山形県職員。平成10年からの「つや姫」の品種開発のキーマンです。今回は、長年水稲の品種開発に携わったブリーダーとして、「つや姫」の品種開発当時の印象等をうかがいました。

結城 和博

Q.「つや姫」品種開発時代の印象的なことは?

A.何よりも稲姿。稲刈り直前でも倒れず、美しい黄金色の稲穂で、田んぼでの稲姿が素晴らしかったです。「この稲なら農家の方に喜んでいただけるだろう」と品種育成の早い時期から思いました。
そのうえ、初めて食味試験をしたときは、とにかくごはんの白さとつやが抜群に印象的でしたし、口に含んでも甘みがあり、ふっくらとしていて、美味しさも抜群だと感じ、食味面でも多くの方に納得していただけるだろうと自信を持つことが出来ました。
食味試験は、静かな試験室で、味覚に全神経を集中して粛々と行います。近年は良食味品種が台頭していることもあり、食味試験もかなりハイレベルで、かつ差が出にくいものです。

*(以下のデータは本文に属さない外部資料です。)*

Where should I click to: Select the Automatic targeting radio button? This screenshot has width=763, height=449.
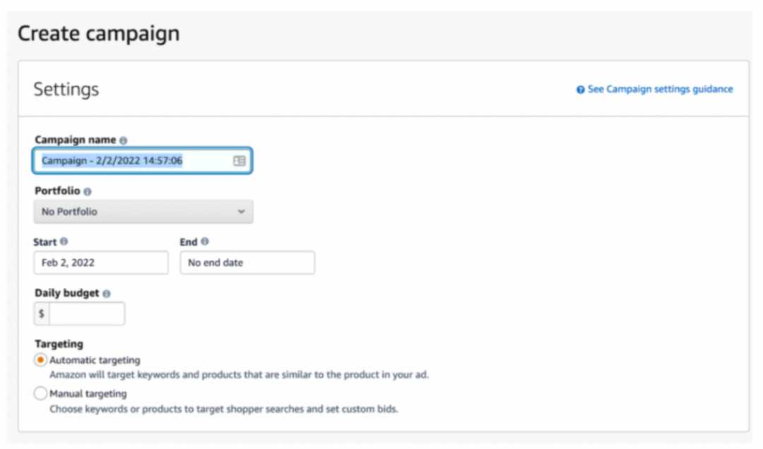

ただ、「つや姫」の初めての食味試験の際は、試験室を後にしたスタッフたちが「おいしいかったね!」などと珍しく口々にしていたのが印象的でした。実際、2年連続で「はえぬき」より有意においしいという評価が得られましたが、これは、かなり稀有なことです。穀物検定協会からも、特に「味」について極めて高い評価を得ることができ、品種化に向けてさらに自信がつきました。
ただ、当時は「コシヒカリ」以外の米はいらないとまで言われていた時代でしたので、「コシヒカリ」と同じ晩生品種だったことや、若干の欠点もあって、試験場内でも評価は賛否両論。最終的に「山形97号」として選抜したことはとても大きな挑戦でした。このような経緯もあったので、10年後となる現在の活躍については、期待以上だと感じております。

Q.今の「つや姫」の成功について思うことは?

A.育種家としてはポテンシャルの高い品種を選抜できたと思っていますが、その後も、さらに、消費者目線での「ブランド化戦略」という作戦をしっかり練っていただきブランド化は進められました。そして何よりも生産者の皆さんには、山形県民気質の勤勉さ、誠実さを持って栽培に臨んでいただいていること。皆でオール山形で取り組んだことが成功した要因だと思います。そして、「つや姫」がこれからも成功し続けるには、今の取組みの継続が必要だと思います。これからも、頑張ってほしいです。

Q.最後に「つや姫」をひとことで

A.田んぼでの稲姿も、炊飯したお米も、ほれぼれする、生産者、消費者、みなさまに喜ばれる品種だと思います。